Можно было бы ожидать, что сто́ит мадам Мюнстер покончить с теми изящными домашними усовершенствованиями, о которых шла здесь речь, и она немедленно столкнется лицом к лицу с пугающей перспективой скуки. Но пока она не проявляла никаких признаков испуга. Баронесса была беспокойная душа и, где бы она ни оказалась, заражала своим беспокойством все вокруг. Поэтому до поры до времени вполне можно было рассчитывать на то, что ее будет тешить беспокойство. Она вечно чего-то ожидала, а пока не наступает разочарование, ожидание, как известно, само по себе уже изысканное удовольствие. Для того чтобы разгадать, чего ожидала баронесса на сей раз, пришлось бы пустить в ход немалое хитроумие; скажем только, что, оглядываясь по сторонам, она всегда находила, чем занять свое воображение. Она убеждала себя, что без ума от своих новых родственников, внушала себе, будто ей, как и ее брату, бесконечно дорого, что она обрела семью. Несомненно одно: ей пришлось как нельзя более по вкусу почтительно-ласковое отношение к ней ее новой родни. Восхищение не являлось для нее чем-то новым, она была им в достаточной мере избалована и отточенных комплиментов выслушала довольно на своем веку, но она понимала, что впервые ей дано ощутить всю полноту своего могущества, впервые она так много значит сама по себе, поскольку в том маленьком кружке, где она теперь вращалась, попросту не было образца для сравнения.

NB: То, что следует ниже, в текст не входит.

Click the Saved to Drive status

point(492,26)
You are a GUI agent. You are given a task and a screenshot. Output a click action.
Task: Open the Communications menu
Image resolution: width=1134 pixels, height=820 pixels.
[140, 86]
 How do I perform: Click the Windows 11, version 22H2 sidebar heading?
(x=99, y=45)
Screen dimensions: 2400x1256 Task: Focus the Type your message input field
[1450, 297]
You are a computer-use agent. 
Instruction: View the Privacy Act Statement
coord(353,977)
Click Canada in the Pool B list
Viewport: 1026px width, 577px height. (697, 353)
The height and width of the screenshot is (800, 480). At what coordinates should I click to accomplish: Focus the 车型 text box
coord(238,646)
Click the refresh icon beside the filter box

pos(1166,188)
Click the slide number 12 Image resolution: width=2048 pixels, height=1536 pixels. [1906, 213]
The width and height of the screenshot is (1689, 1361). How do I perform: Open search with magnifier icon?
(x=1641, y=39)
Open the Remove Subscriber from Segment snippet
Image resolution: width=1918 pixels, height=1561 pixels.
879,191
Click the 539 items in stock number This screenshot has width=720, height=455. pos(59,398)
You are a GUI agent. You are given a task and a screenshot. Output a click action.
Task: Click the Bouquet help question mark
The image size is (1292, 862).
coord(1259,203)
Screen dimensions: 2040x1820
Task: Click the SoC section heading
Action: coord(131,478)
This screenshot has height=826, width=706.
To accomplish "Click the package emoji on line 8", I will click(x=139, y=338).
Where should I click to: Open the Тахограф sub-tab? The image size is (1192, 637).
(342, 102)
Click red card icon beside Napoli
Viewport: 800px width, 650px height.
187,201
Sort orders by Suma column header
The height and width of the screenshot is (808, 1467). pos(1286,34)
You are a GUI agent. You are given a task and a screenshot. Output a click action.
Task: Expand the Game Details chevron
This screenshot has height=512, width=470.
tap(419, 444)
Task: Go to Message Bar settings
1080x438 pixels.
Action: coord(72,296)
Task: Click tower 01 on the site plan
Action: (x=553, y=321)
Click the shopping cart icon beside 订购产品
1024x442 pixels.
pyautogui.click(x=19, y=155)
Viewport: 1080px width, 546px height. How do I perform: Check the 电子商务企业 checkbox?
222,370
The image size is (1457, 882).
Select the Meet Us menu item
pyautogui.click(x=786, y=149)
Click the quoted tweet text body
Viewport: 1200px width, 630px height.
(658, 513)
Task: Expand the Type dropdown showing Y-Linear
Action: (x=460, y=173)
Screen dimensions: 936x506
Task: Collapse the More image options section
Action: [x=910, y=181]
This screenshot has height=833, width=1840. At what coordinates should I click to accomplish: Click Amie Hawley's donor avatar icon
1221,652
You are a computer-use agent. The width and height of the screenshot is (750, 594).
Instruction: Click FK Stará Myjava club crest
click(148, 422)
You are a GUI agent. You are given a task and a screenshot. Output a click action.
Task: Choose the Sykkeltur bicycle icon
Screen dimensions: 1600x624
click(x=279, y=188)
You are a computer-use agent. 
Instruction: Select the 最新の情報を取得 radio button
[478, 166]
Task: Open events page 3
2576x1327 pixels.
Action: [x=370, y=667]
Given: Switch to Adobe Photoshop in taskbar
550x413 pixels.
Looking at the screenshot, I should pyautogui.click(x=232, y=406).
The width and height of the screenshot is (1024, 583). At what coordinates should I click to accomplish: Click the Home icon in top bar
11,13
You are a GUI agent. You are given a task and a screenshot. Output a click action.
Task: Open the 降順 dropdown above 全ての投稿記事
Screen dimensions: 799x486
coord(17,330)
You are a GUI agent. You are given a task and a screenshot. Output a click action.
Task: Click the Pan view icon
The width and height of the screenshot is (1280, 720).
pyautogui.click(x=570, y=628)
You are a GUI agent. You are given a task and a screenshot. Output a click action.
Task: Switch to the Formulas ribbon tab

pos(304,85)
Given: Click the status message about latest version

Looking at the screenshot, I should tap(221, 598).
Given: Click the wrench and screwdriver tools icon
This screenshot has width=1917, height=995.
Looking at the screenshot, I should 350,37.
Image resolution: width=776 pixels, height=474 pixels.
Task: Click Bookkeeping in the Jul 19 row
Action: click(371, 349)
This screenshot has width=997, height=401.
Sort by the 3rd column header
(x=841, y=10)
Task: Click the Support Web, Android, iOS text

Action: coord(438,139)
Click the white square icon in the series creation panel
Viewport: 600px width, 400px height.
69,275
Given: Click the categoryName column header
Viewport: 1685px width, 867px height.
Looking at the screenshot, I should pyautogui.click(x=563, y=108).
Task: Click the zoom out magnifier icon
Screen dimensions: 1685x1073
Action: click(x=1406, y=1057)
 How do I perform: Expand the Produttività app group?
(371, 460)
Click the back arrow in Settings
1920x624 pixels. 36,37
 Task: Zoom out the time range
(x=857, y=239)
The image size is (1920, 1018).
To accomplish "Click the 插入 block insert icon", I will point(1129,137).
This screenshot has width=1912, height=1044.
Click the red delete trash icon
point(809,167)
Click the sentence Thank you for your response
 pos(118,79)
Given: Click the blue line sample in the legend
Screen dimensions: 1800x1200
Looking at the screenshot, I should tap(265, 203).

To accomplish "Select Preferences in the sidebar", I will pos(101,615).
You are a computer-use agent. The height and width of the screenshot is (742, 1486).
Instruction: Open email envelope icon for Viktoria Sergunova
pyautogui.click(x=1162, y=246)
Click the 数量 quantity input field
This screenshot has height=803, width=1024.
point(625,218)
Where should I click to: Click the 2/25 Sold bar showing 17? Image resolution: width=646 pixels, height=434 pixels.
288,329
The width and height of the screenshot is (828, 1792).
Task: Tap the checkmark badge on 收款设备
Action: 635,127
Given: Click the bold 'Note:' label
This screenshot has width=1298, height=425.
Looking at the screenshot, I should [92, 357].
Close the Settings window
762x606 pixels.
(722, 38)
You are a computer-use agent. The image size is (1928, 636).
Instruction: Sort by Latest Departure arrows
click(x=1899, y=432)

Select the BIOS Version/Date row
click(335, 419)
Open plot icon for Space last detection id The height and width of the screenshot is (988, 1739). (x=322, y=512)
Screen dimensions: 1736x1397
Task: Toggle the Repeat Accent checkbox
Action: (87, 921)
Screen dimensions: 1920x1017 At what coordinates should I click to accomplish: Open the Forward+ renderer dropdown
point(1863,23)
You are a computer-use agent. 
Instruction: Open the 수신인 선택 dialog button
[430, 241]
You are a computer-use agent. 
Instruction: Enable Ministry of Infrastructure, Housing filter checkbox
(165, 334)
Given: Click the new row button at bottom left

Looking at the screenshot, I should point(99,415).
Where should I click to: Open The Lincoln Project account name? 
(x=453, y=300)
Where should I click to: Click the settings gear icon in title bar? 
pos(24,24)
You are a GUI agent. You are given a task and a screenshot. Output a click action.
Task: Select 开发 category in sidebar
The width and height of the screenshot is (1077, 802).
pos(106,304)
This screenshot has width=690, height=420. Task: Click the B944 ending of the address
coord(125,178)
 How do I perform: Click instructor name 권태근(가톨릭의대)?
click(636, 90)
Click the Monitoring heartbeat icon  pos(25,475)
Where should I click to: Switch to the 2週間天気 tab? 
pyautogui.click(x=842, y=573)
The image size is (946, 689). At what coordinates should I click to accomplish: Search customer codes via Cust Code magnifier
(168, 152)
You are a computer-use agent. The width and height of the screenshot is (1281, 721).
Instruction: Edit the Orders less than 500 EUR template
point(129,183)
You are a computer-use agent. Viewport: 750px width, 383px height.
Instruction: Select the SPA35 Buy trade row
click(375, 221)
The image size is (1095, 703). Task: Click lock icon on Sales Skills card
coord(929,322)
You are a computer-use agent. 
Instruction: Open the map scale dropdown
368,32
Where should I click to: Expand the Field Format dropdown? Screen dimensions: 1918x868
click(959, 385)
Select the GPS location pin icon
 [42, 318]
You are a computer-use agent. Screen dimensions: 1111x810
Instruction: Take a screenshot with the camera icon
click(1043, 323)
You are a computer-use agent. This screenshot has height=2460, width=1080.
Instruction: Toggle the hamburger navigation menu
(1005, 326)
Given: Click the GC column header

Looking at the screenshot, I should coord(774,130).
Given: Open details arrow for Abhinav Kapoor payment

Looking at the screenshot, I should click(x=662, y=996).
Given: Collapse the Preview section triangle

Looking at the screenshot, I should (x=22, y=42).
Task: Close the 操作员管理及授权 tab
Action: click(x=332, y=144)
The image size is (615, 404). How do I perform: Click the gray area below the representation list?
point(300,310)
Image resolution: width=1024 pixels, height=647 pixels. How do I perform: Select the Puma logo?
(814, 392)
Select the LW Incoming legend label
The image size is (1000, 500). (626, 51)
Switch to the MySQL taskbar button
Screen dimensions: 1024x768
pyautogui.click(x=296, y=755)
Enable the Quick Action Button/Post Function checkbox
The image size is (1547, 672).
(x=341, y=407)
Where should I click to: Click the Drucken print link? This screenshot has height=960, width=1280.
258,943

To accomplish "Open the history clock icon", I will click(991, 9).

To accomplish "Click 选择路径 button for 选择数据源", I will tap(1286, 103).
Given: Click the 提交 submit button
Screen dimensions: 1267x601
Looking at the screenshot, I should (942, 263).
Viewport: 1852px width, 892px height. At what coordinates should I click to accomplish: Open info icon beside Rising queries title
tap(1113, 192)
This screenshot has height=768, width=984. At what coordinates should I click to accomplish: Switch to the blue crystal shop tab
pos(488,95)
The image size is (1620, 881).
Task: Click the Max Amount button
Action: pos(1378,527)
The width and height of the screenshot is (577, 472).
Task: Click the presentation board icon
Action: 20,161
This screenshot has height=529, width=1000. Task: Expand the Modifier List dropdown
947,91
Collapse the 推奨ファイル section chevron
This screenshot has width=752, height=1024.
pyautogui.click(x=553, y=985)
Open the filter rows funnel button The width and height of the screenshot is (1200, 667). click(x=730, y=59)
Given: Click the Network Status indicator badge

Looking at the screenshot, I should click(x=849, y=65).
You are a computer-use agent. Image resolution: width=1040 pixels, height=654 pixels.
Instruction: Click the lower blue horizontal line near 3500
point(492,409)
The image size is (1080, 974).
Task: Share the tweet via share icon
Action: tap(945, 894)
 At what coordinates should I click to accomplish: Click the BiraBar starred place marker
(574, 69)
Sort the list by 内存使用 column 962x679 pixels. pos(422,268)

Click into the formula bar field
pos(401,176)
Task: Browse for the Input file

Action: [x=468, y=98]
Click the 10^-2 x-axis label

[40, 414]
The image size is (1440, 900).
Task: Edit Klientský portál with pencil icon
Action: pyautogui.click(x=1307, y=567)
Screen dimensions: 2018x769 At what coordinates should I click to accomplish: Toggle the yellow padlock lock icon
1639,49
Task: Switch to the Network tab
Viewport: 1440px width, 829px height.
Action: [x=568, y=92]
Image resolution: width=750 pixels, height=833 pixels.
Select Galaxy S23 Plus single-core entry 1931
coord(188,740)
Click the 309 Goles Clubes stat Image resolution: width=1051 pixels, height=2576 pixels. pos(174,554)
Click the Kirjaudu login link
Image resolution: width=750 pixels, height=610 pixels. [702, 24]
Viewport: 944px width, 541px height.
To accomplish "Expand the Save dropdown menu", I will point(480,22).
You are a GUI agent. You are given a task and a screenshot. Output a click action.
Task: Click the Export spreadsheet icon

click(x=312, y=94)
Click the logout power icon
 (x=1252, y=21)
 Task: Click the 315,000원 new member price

Сознание, что этим добрым людям невозможно за неимением указанного образца ни с кем сравнить ее столь выдающуюся особу, давало ей, в общем-то, ощущение чуть ли не безграничного могущества. Правда, она тут же напоминала себе, что, не обнаружив по этой причине ничего, что говорило бы против нее, они вместе с тем могут и пройти мимо ее несомненных достоинств; но, всякий раз подводя итог подобным размышлениям, она заверяла себя, что сумеет об этом позаботиться.
Шарлотта и Гертруда мучились сомнениями, не зная, как им быть; они хотели выразить должное уважение мадам Мюнстер и в то же время боялись оказаться навязчивыми. До сих пор белый домик среди яблонь предоставлялся обычно на летние месяцы близким друзьям дома или бедным родственникам, обретавшим в лице мистера Уэнтуорта хозяина, который считал своим долгом заботиться об их интересах и забывать о своих. При этих обстоятельствах обращенные друг к другу двери маленького домика и дома большого, разделенные лишь дружественной сенью садов, не возбраняли их обитателям ежечасные посещения. Но у обеих мисс Уэнтуорт сложилось впечатление, что Евгения не сторонница доброго старого обычая «забегать» мимоходом, – очевидно, она не представляла себе, что можно жить без привратника. «В ваш дом входят совсем как в гостиницу – разве что к вошедшему не бросаются со всех ног слуги», – сказала она Шарлотте, но тут же добавила, что это совершенно восхитительно. Гертруда объяснила сестре, что слова ее следует понимать в обратном смысле, то есть что ей это вовсе не нравится. Шарлотта спросила, зачем же ей говорить неправду, и Гертруда ответила, что, наверное, у нее есть на то причины, а какие именно – они поймут, когда ближе с ней познакомятся.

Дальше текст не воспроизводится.